Oswaldo Eustáquio já recebeu uma nota de apoio da Abraji, em julho de 2019, quando denunciou uma ameaça recebida por email. O texto, porém, chama a atenção por conta das ressalvas feitas pela associação. “Ao chamar a atenção para cada caso, em nenhum momento avaliamos ou avalizamos a qualidade do trabalho publicado por jornalistas, blogueiros ou comunicadores. Não nos cabe dar tratamento diferenciado aos ameaçados com base no que publicam, ainda que o conteúdo seja controverso, ofensivo ou mesmo falso. Cada um deve ser responsável pelo conteúdo que leva a seu público. Cabe ao público avaliar o conteúdo. Se o autor cometer eventual ilegalidade ou abuso no exercício de sua atividade, é na Justiça que a questão deve ser resolvida.”, diz a nota.
Procurado pela reportagem, o presidente da Abraji, Marcelo Träsel respondeu de forma breve. “Estamos acompanhando o caso, mas não temos uma posição para compartilhar com a imprensa no momento.”
Instituto Vladimir Herzog
Vladimir Herzog é um dos símbolos da perseguição à imprensa durante o período da ditadura militar no Brasil.
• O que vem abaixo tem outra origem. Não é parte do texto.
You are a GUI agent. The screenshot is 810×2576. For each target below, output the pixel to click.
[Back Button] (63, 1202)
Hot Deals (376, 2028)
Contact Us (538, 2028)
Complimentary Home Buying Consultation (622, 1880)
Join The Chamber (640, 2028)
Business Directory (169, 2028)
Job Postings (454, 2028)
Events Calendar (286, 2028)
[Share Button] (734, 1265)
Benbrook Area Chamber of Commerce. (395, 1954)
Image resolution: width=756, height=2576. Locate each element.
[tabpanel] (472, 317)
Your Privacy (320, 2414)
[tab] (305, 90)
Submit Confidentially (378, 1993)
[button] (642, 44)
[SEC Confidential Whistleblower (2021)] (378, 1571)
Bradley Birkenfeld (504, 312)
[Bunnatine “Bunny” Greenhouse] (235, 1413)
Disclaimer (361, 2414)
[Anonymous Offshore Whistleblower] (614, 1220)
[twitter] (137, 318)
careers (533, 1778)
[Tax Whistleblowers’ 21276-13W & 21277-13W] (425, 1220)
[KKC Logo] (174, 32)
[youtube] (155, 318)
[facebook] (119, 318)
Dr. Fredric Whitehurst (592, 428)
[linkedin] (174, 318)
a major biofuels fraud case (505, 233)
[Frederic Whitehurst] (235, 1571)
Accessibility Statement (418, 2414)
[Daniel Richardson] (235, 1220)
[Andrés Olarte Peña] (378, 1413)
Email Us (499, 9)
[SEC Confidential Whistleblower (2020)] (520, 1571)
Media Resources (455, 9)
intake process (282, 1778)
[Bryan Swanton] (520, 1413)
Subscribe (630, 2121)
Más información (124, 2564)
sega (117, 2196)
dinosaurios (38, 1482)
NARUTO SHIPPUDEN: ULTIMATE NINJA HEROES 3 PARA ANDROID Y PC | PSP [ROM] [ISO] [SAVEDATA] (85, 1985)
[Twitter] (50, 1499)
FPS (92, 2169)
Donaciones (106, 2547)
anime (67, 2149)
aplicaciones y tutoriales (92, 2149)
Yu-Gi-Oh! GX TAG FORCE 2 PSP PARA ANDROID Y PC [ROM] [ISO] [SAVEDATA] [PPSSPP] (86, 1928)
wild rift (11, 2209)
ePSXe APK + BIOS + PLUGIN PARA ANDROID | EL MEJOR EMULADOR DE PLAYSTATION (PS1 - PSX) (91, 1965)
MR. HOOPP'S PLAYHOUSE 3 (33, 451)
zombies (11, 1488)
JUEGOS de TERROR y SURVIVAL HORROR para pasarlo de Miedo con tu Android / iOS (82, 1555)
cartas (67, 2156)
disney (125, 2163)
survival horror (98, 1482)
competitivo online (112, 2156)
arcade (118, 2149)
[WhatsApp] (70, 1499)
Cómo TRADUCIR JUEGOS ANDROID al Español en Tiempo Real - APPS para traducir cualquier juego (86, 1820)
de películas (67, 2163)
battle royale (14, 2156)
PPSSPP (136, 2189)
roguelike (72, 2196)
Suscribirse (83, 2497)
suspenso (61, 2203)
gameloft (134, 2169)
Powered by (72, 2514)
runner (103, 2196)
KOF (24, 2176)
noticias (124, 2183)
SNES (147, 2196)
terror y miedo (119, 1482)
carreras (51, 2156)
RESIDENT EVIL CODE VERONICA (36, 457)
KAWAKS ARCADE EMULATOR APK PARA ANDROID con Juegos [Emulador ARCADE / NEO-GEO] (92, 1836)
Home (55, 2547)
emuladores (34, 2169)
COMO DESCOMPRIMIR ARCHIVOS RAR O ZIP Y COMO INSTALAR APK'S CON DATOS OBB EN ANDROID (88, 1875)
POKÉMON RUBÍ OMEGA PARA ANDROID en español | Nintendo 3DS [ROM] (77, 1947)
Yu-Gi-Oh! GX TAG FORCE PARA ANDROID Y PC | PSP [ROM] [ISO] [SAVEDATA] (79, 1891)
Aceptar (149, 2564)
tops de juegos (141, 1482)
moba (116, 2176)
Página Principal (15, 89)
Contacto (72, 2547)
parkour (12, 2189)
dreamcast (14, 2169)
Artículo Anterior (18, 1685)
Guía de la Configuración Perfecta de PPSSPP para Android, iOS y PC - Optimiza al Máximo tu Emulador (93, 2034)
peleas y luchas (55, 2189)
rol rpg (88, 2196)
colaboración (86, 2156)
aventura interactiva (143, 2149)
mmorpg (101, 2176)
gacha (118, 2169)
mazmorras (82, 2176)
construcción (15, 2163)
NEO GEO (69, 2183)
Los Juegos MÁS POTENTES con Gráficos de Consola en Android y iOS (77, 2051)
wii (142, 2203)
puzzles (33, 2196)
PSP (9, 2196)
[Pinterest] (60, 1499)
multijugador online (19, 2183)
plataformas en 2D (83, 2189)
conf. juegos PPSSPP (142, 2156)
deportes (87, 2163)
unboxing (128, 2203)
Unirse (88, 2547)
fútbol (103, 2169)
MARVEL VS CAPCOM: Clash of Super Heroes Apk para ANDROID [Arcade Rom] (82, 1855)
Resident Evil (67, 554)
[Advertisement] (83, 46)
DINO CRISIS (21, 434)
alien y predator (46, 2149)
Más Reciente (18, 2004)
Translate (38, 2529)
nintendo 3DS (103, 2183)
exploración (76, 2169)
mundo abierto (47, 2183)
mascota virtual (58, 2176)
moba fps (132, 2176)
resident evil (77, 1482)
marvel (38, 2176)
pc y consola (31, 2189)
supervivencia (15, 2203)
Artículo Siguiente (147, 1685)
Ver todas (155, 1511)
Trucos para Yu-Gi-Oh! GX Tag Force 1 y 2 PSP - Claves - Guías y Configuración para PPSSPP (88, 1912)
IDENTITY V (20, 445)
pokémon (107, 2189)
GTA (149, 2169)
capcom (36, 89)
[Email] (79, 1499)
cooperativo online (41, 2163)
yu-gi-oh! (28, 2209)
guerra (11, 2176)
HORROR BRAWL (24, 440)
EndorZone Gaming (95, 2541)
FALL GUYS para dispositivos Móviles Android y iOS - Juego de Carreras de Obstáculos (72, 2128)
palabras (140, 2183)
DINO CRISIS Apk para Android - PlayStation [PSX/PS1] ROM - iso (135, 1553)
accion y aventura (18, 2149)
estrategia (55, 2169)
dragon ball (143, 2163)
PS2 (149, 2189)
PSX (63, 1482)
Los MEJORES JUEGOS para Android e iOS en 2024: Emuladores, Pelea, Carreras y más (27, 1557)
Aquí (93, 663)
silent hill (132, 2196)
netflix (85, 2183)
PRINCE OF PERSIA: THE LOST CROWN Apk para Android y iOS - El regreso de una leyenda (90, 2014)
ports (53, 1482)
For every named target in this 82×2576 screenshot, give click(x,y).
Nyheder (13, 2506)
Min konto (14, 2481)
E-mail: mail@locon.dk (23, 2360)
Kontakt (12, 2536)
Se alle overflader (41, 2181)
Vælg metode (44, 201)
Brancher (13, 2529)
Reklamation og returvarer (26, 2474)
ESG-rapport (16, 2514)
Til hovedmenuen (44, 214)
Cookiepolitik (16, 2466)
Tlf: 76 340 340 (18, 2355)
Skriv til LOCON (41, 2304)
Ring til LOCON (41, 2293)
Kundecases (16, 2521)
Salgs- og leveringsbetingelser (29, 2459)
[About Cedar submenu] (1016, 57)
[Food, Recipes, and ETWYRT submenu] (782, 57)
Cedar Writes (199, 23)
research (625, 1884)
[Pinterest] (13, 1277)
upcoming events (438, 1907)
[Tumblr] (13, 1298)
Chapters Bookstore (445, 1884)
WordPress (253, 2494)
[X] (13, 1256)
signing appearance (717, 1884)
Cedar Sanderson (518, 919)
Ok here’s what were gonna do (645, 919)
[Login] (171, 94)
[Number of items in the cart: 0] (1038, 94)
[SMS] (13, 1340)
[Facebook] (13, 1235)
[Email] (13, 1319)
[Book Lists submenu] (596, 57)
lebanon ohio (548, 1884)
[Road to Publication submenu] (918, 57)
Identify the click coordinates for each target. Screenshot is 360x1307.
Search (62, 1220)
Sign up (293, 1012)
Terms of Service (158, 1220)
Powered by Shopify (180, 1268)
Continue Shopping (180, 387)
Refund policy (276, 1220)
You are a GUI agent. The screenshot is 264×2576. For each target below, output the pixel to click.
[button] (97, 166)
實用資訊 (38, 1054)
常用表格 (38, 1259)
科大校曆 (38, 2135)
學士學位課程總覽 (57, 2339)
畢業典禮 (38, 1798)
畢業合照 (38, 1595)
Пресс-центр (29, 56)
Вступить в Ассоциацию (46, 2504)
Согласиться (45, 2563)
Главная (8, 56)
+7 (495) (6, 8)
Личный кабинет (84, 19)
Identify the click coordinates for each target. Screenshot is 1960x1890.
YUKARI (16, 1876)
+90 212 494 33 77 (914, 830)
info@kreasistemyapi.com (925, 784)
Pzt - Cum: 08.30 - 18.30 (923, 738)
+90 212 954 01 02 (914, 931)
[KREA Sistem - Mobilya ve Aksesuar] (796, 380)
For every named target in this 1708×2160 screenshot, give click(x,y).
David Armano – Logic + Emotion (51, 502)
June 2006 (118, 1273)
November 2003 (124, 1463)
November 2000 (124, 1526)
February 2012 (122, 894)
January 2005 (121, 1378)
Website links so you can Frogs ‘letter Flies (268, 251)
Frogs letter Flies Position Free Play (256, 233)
O jornalista foi torturado e morto em outubro de 1975 nas dependências do DOI-Codi, órgão de repressão do Exército durante o período. A liberdade de expressão tornou-se um dos pilares da instituição que leva seu nome, ao lado da Democracia e dos Direitos Humanos.
No último dia 30 de junho, o instituto protocolou, ao lado de outras entidades, uma ação contra “a omissão do Governo Federal em promover medidas de segurança para garantir a atuação de jornalistas e comunicadores” que trabalham no “cercadinho” do Palácio da Alvorada. Na ação, o instituto reforça que “a proteção aos profissionais de imprensa é, acima de tudo, uma garantia ao direito de liberdade de expressão, pilar fundamental para o bom funcionamento da democracia e condição necessária para o exercício da cidadania.”
Em resposta ao pedido de posicionamento sobre a prisão de Eustáquio, o Instituto Vladimir Herzog classificou a atuação profissional do jornalista como “postura absolutamente incompatível com o Estado democrático de Direito e completamente dissonante do ideal de sociedade justa e plural que defendemos e, há mais de dez anos, atuamos para ajudar a construir.” O texto afirma que nos últimos meses Oswaldo teria ganho notoriedade e atraído simpatia de grupos conservadores e extremistas “basicamente por usar ferramentas de comunicação para caluniar, difamar e ameaçar autoridades, jornalistas e instituições democráticas.”
“Entendemos que a livre circulação de ideias e de opiniões é um pilar fundamental para o bom funcionamento do regime democrático. No entanto, injúria, calúnia e difamação são crimes e ilícitos civis que não podem, em hipótese alguma, ser confundidos com o exercício da liberdade de expressão. O Supremo Tribunal Federal, inclusive, tem produzido uma série de pareceres que estabelecem esse limite de maneiras bastante claras e, até, pedagógicas”, segue a nota.
Entre as manifestações contrárias à prisão de Eustáquio, algumas o citam como um preso político. Questionado sobre essa condição, o Instituto Vladimir Herzog respondeu de forma enfática. “Oswaldo Eustáquio Filho é um contumaz apoiador do presidente Jair Bolsonaro e das políticas públicas que este governo vem implementando desde que assumiu o poder. Chegou, inclusive, a ocupar um cargo no Ministério da Mulher, da Família e dos Direitos Humanos. A expressão ‘preso político’ para se referir a ele, portanto, não se apoia nos fatos e, na verdade, caracteriza uma lamentável provocação aos cidadãos que lutaram incansavelmente, muitas vezes sacrificando as próprias vidas, pelo fim da ditadura e pela redemocratização do Brasil.”